Like the fact that getting out of the shower, or going from a dark room to a bright one, can cause momentary changes in the readings. 

Or that higher blood sugars can cause greater variances with a traditional blood glucose meter. 

And that I shouldn’t obsess over the small variances, because two blood glucose meters won’t ever produce an identical reading!

You can check out the full column over at Diabetes Daily right here.

(That being said, Your Diabetes May Vary!)


Mixing Up Finger Sticks and Flash Monitoring

I don’t cope well with the continuous nature of glucose data. After prolonged periods of using my FreeStyle Libre, I tend to get a little fatigued and overwhelmed. I know that I’m not getting the most out of my flash monitor, which I pay a pretty penny for. Perhaps I might feel differently if I were not an insulin pumper as well, and the Libre was the only technical device I had to deal with.

Over the last couple of months, I’ve settled into a routine of wearing a FreeStyle Libre sensor for the first two weeks of the month, and then imposing a break which sees me going back to fingersticks.

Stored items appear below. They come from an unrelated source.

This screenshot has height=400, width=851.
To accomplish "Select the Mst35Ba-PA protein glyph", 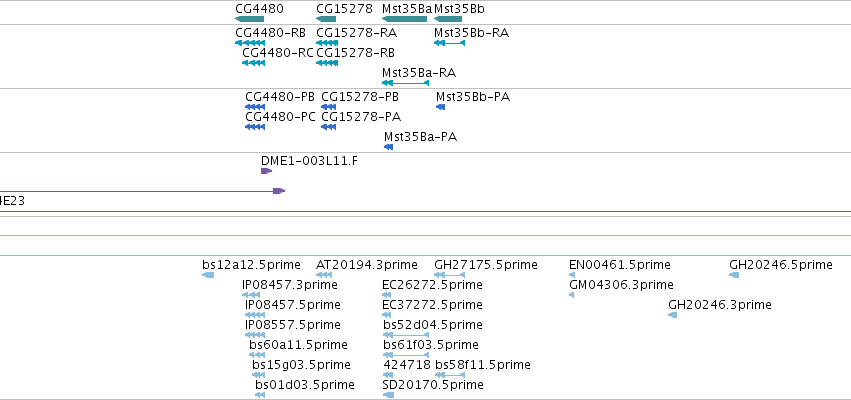I will coord(389,147).
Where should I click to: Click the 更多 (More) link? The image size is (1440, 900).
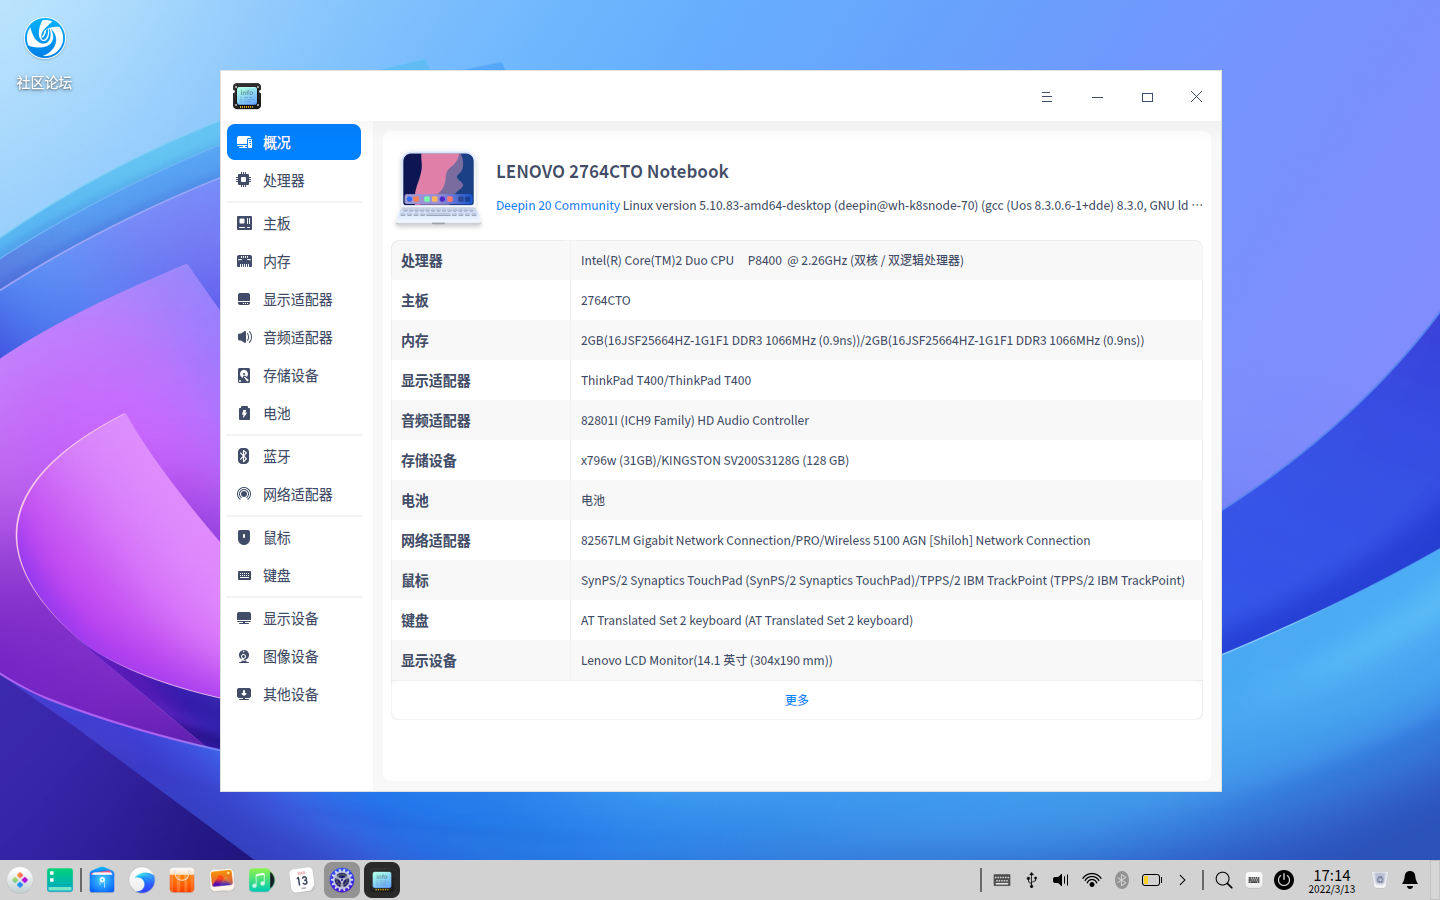[797, 699]
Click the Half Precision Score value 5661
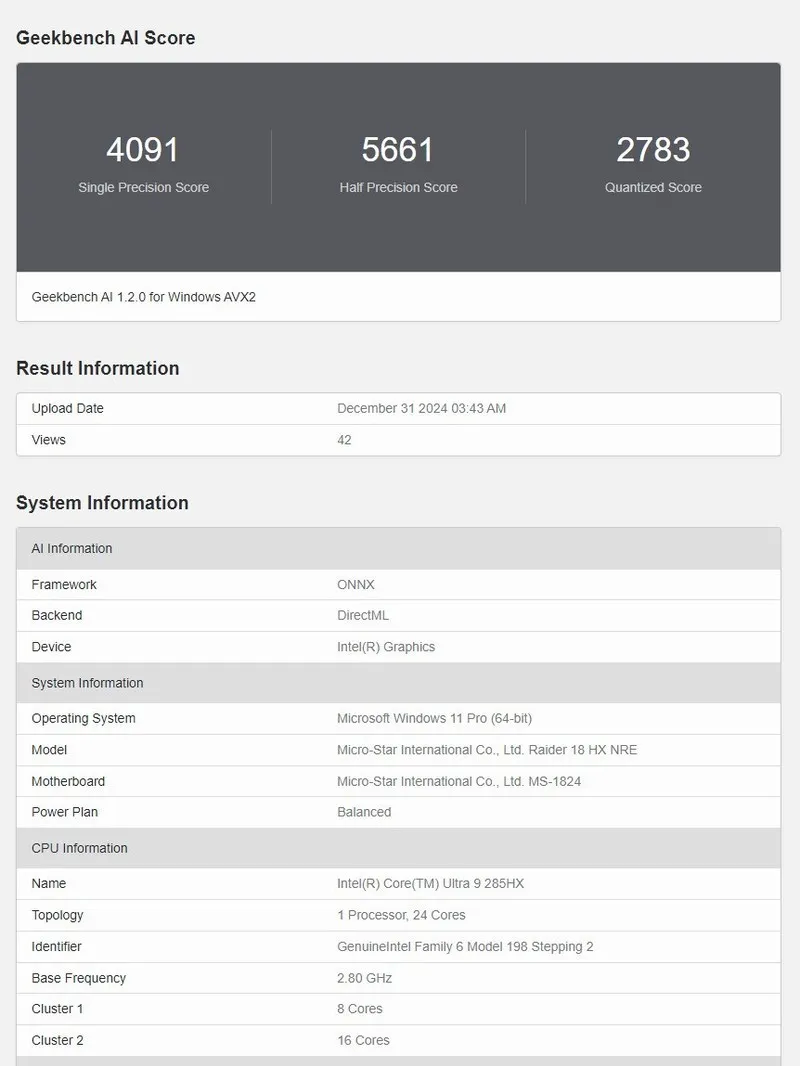This screenshot has height=1066, width=800. click(x=398, y=150)
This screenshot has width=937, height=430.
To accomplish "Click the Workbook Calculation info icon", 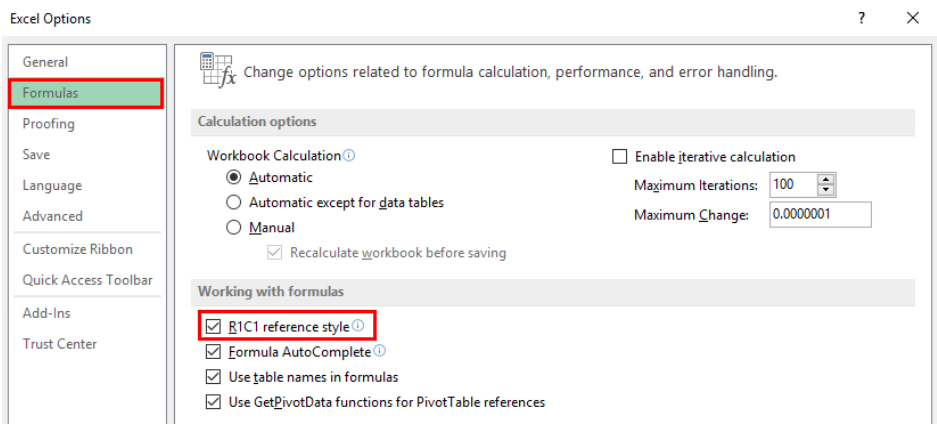I will (349, 155).
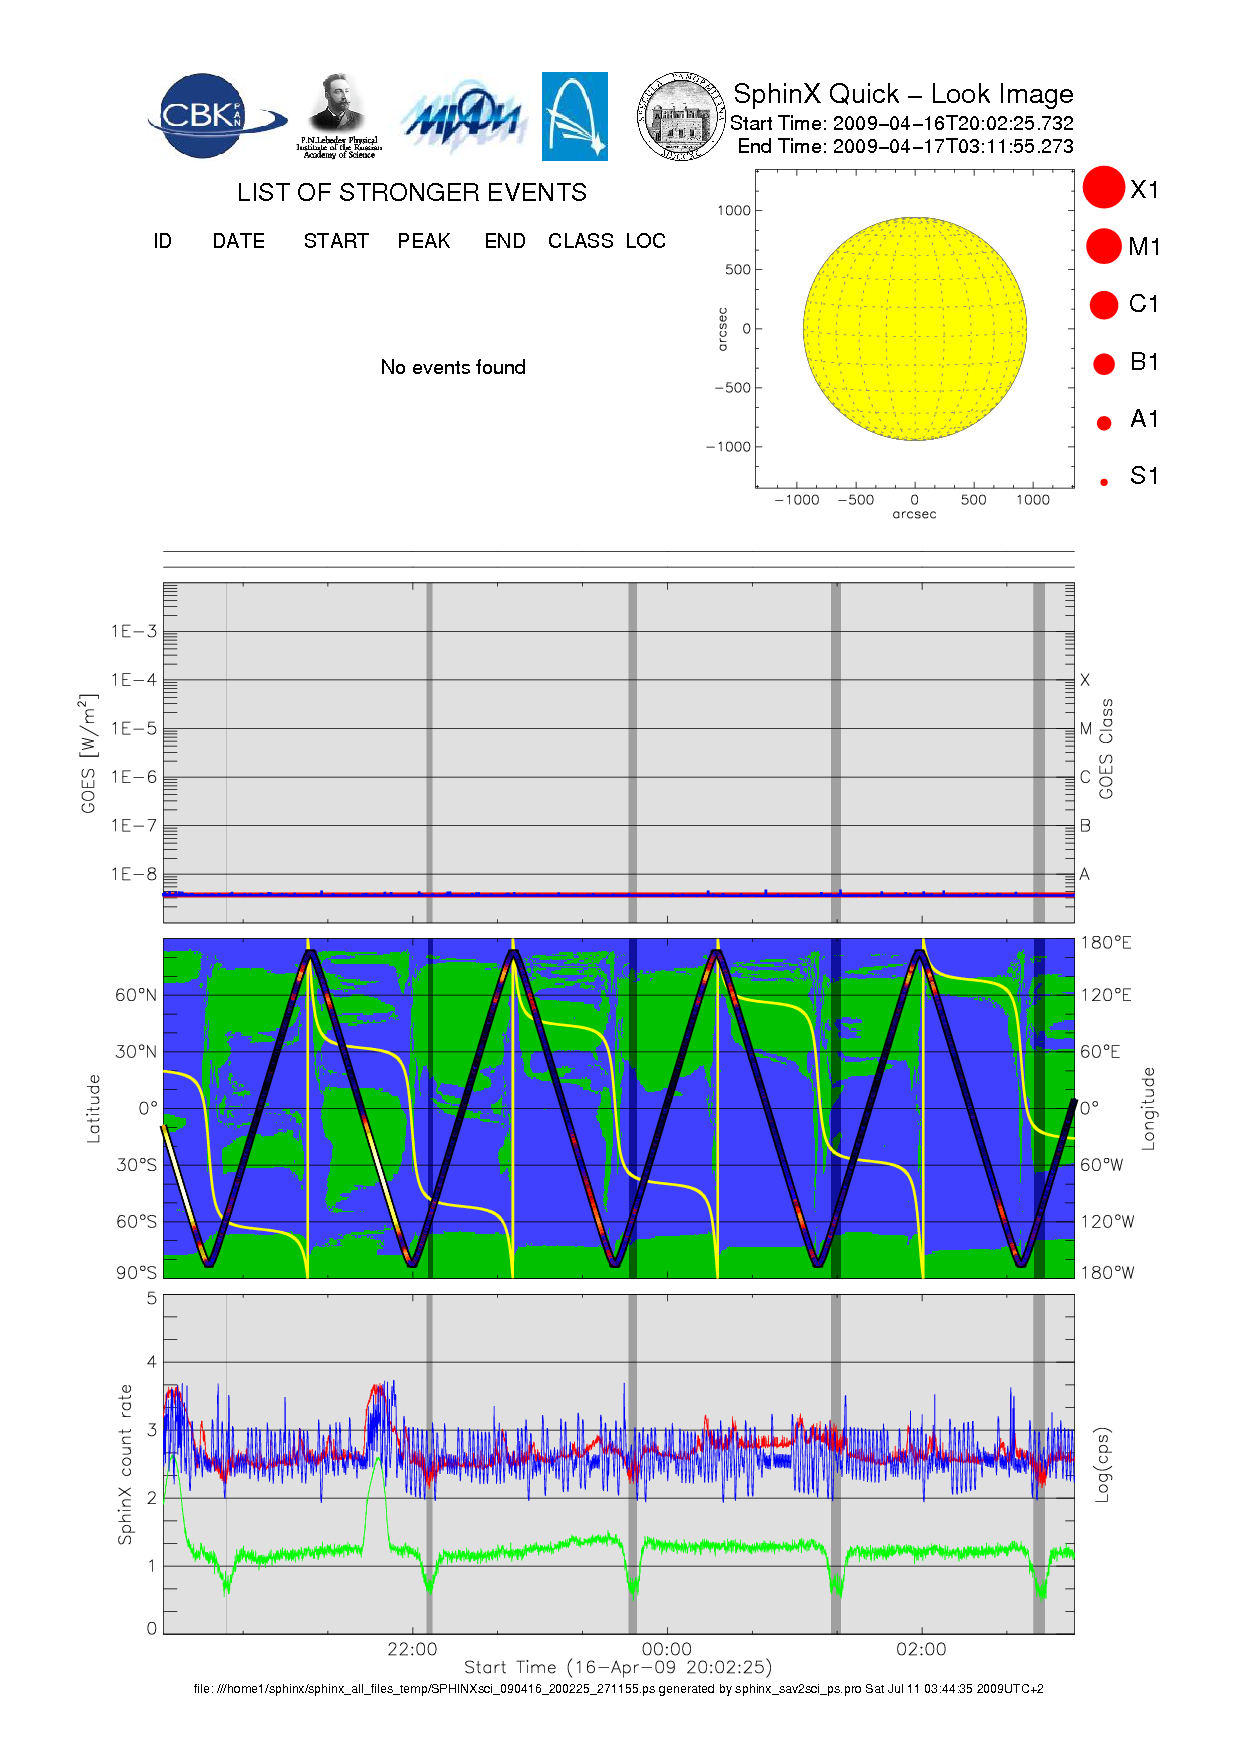1240x1754 pixels.
Task: Click the circular observatory seal logo
Action: 680,117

Mixing up flash monitoring with fingersticks helps to keep things fresh and exciting for me. These little breaks help me to clear my head from the constant flow of data that’s just a scan away. It helps me to re-evaluate my glucose monitoring habits, and whether I am checking my blood sugar out of necessity or simply for the sake of it. It also keeps me from becoming too reliant on the Libre, considering it is costly and not currently subsidised here in Australia.

However, I have also found fingersticks challenging after using the Libre. Over the past year or so, I’ve been learning a lot about my blood sugars and applying some of these observations towards my diabetes decision making. I usually apply a new sensor with the intent of, for example, analysing my overnight line or basal testing my work day mornings. But with diabetes being diabetes, two weeks is simply not enough to complete all of those little tasks I’ve set out to achieve.

Coming off the Libre has felt a bit like driving somewhere south of the river without directions. I’ve often found myself feeling lost in those little problem spots, anxiously trying to keep my head above water with finger sticks. By the time my self imposed break is up, I’m ready for a new sensor.

However at the moment, I find myself in somewhat unchartered territory.

I’m currently in my longest stretch on fingersticks since I first began using the FreeStyle Libre last year. There are two unopened boxes of Libre sensors on my shelf, and I haven’t felt any desire to put them to use in some time.

I don’t feel like I am struggling without it. I’ve applied what I’ve learned and observed. The problem spots are slowly but surely smoothing out, and starting to feel less problematic. I feel…comfortable.

I guess I have always perceived the Libre as a tool to evaluate elements of my diabetes management, rather than a tool to directly make my decisions from every day.

At the moment, I feel like I am where I have wanted to be for a long time.